A diet high in whole grains and cereal fibres reduces the risk of premature death from chronic diseases including cancer, heart disease, respiratory disease and diabetes.
Whole grains are the entire seed of a plant used for food and contain the germ, bran and endospore, such as wheat, oat and quinoa.
They are rich sources of dietary fibre and other nutrients such as minerals and antioxidants.
The Harvard Public School of Health research found eating an average of 34g (1.2 ounces) of whole grains a day was associated with a 17 per cent reduced risk of premature death.
This was compared with compared to those consuming an average of 3.98g (0.13 ounces).
Even when taking into account factors such as health, physical activity and obesity the reduction remained the same.
The researchers also assessed the risk of getting various conditions.
A diet high in whole grains was associated with an 11 per cent reduced risk of death from respiratory disease, and a 48 per cent reduction in the risk of diabetes.
Meanwhile, a high consumption of cereal fibres had a 15 per cent and 34 per cent reduced risk of death from cancer and diabetes.
The findings, published in the journal BMC Medicine, suggest that the cereal fibre component of whole grains accounts for the actions of the whole grains, and that cereal fibre-rich whole grain foods may have health benefits.
But because it was an observational study, researchers could not confirm that whole grains and fibre are causing this reduced risk.
However they believe the cereal fibre found in both food types – cereal fibre and whole grains – may have protective effects thanks to multiple protective properties such as anti-inflammation.
Associate Professor of Nutrition, Dr Lu Qi, said: ‘Our study indicates that intake of whole grains and cereal fibre may reduce the risk of all-cause mortality and death from chronic diseases such as cancer, heart disease, diabetes, and respiratory disease.’
The study involved involved an analysis of the the results of the NIH-AARP Diet and Health Study.
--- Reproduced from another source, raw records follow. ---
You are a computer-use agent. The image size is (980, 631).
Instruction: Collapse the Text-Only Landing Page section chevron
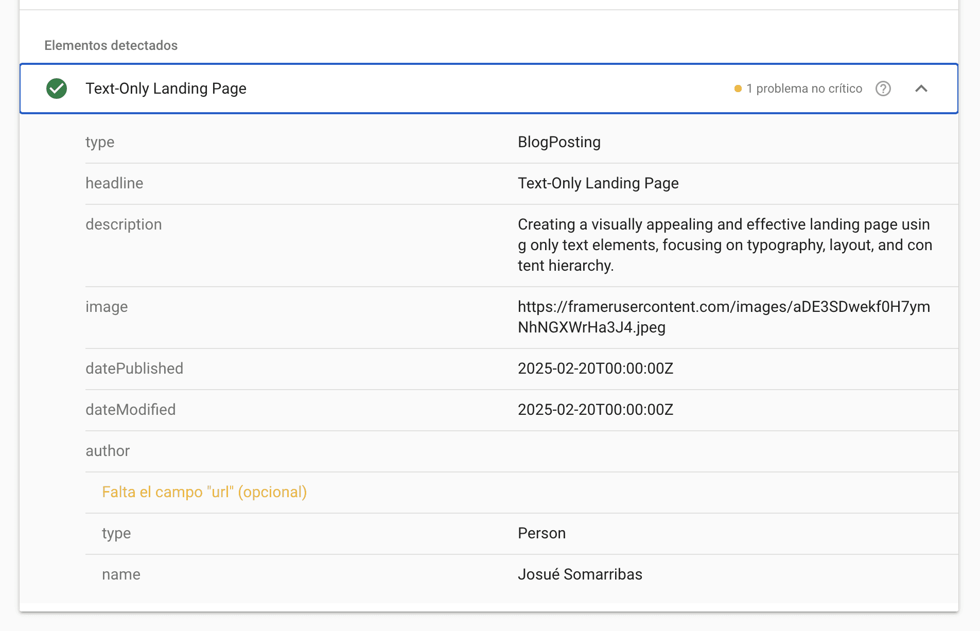tap(921, 89)
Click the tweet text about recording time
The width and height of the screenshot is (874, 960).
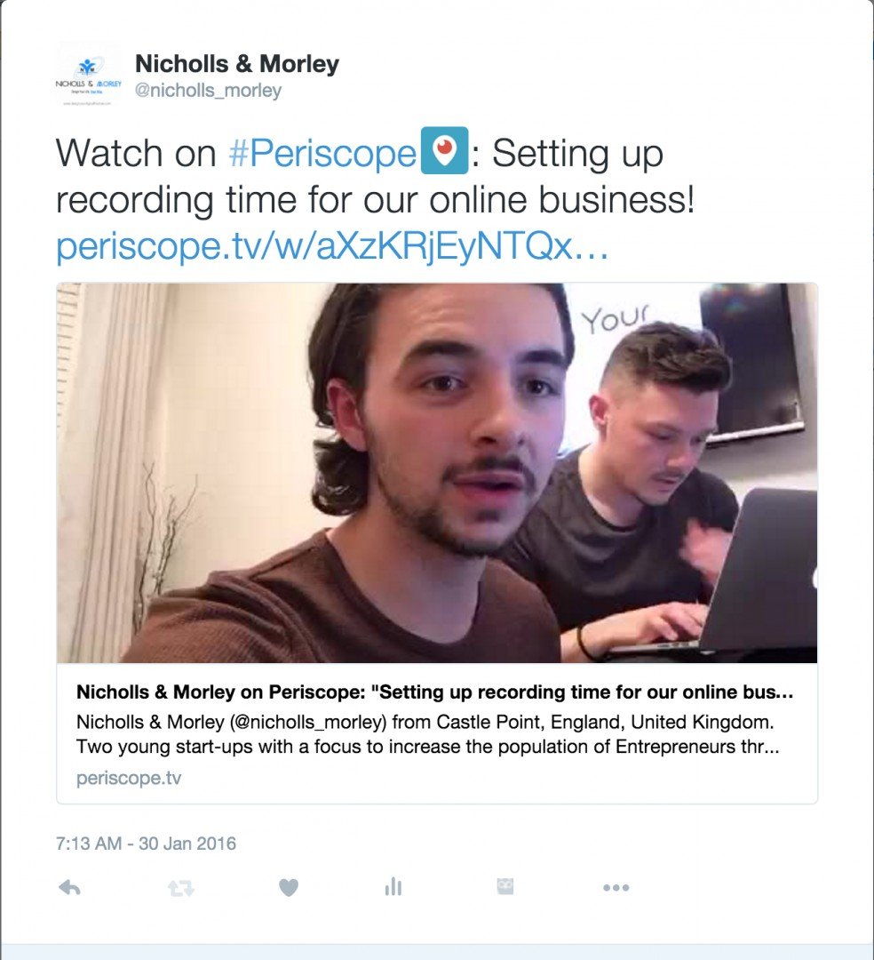[x=375, y=176]
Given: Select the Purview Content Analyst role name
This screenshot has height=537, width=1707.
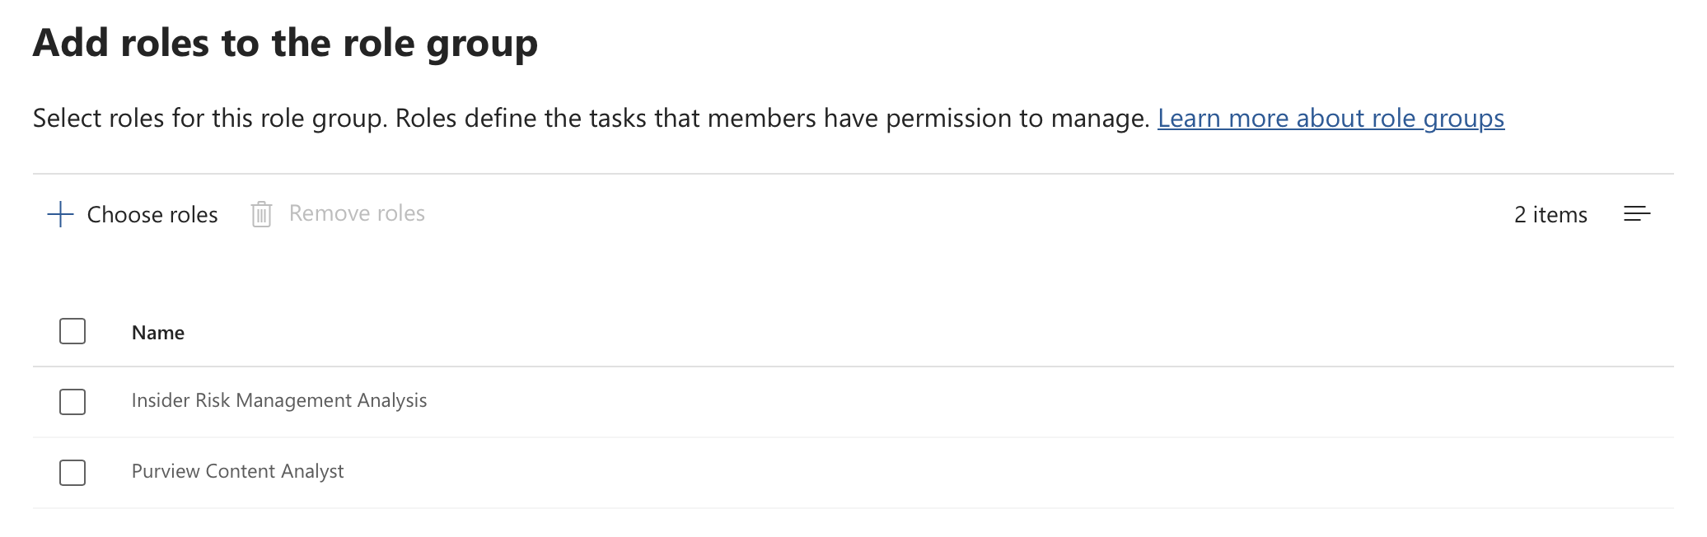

This involved 500,000 members of AARP – a membership organisation of people aged over 50 from California, Florida, Louisiana, New Jersey, North Carolina and Pennsylvania, and the metropolitan areas of Georgia and Detroit.
In 1993, volunteers were sent a questionnaire to gather information on their health and diet – based on frequency of intake for various food types including portion size.
Those who indicated in their initial questionnaires that they had cancer, heart disease, stroke, diabetes or end-stage renal disease were excluded from the study.
This meant a total of 367,442 participants were included in this particular research and were followed for an average of 14 years.